Stored data
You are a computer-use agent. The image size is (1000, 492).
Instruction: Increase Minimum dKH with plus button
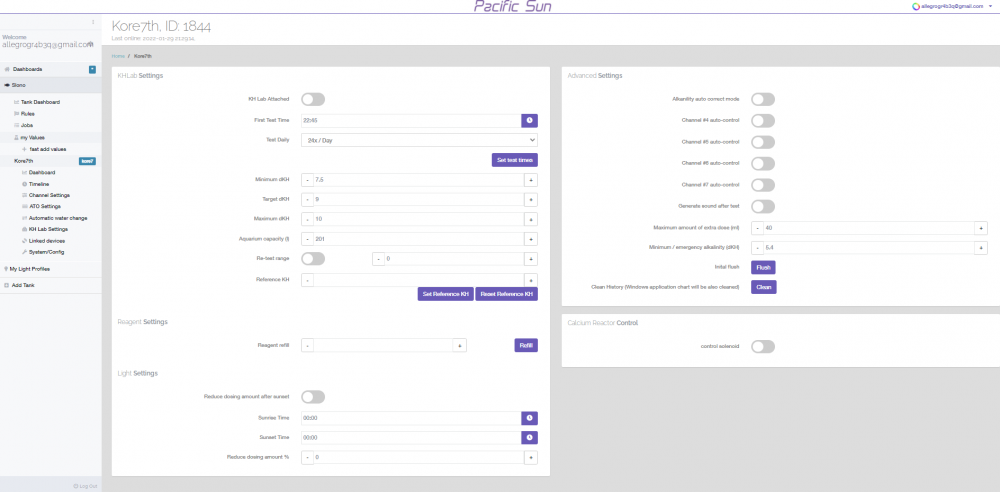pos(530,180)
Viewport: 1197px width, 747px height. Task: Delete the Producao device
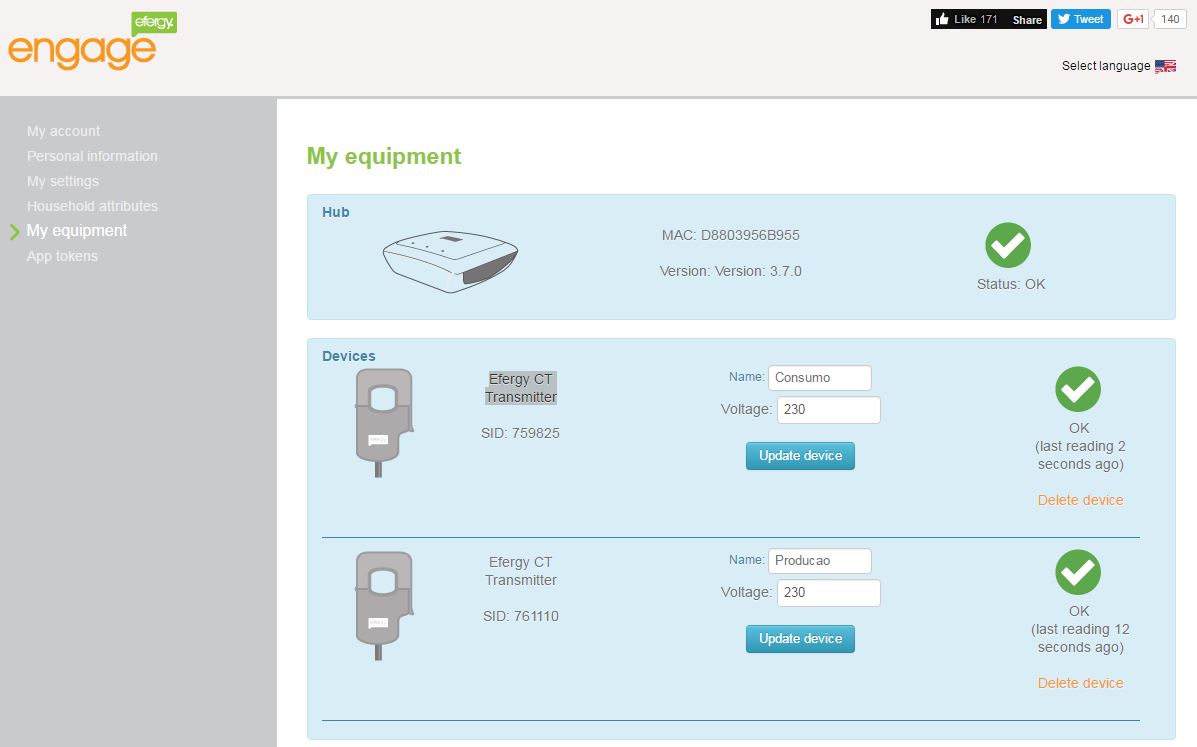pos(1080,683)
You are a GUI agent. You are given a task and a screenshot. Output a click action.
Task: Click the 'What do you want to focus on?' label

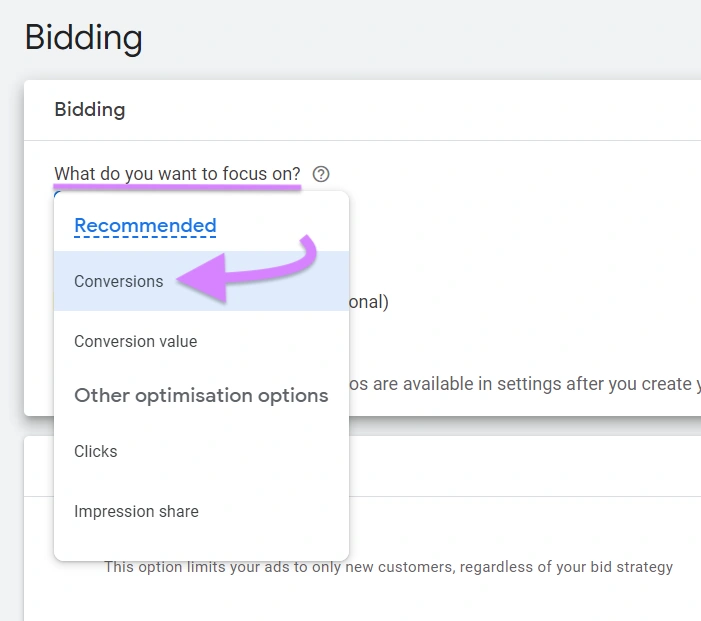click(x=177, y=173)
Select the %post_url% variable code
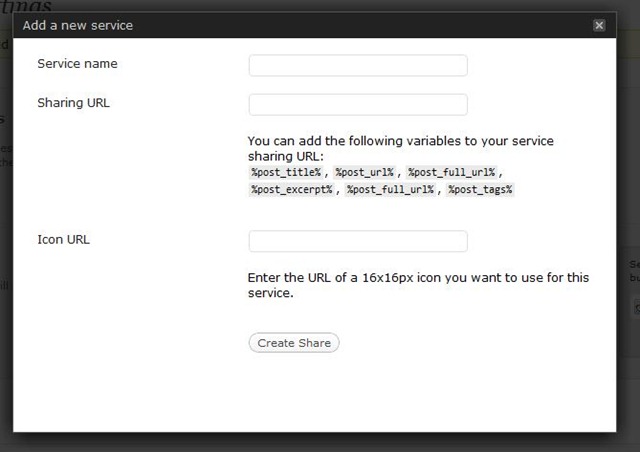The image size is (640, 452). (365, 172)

■ **Activity**: In the copy, leave out all pictures, and retype exactly each line from the one with "Viewport: 1197px width, 747px" through the last line of the entries.

■ **Task response**:
Viewport: 1197px width, 747px height. Task: Delete the Producao device
pos(1080,683)
You are a GUI agent. You are given a task and a screenshot. Output a click action.
Task: Click the 'What do you want to focus on?' label

click(x=177, y=173)
Select the %post_url% variable code
The image size is (640, 452). (365, 172)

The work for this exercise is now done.